No es que no quiera a la gente. No es que no disfrute de una noche de risas o de una charla que me saque del ruido de mi cabeza. Es solo que, a veces, necesito que el mundo se pare. Que se apague el zumbido de las notificaciones, que se diluyan los “tienes que” y los “deberías”. Quiero un rincón donde no existan los plazos ni las expectativas. Donde no pese la obligación de ser siempre la versión de mí que lo resuelve todo.
Estar sola es mi forma de respirar. Es escaparme al parque y sentarme en un banco, mirando cómo el viento sacude las ramas, como si también quisiera liberarlas. Es ponerme los auriculares y dejar que una canción me envuelva, me saque del torbellino de tareas y me permita flotar, aunque sea por un instante. Es quedarme en casa, con las cortinas cerradas, comiendo algo que no debo y riéndome de mí misma, porque por una vez, las agujas no me marcan el paso.
En esos momentos no busco respuestas. No quiero resolver nada. Solo quiero existir sin justificarme. Reírme sin motivo. Mirar el techo como quien contempla un cielo imaginario, dejando que los pensamientos pasen de largo como nubes que sueñan con otros cielos. Porque cuando todo pesa demasiado, estar sola es mi manera de volar. De recordarme que, debajo del ruido, aún respiro. Aún estoy.

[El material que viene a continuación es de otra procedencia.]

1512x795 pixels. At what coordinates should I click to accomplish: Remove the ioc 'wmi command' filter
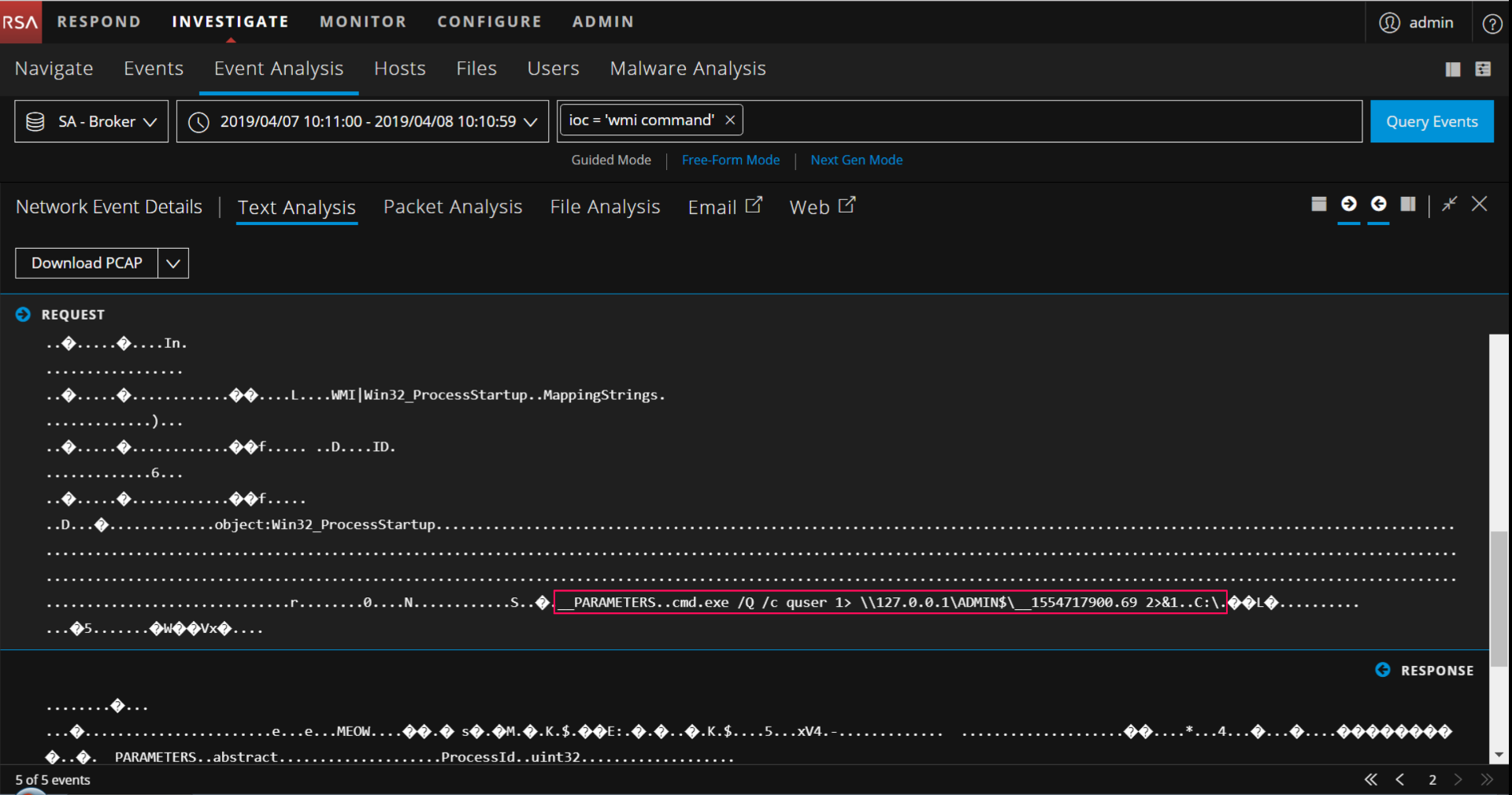(730, 120)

Pero no siempre es fácil. A veces, la soledad también habla. Trae consigo un eco incómodo, como si al apagar el mundo encendiera el murmullo de mis propios miedos. ¿Y si no puedo con todo? ¿Y si me estoy quedando atrás? Incluso entonces, encuentro algo. Una chispa. Un arrullo. Una voz interior que me dice que no necesito tenerlo todo bajo control. Que está bien parar, aunque el mundo no lo haga.
Y cuando regreso, después de esas horas robadas, no es que el peso se haya desvanecido. Sigue ahí, esperando. Pero yo vuelvo un poco más ligera. Un poco más yo. Porque a veces, estar sola no es una huida ni una pausa. Es una forma de volver a casa. De recordarme que también así, en silencio, sin testigos, sigo siendo.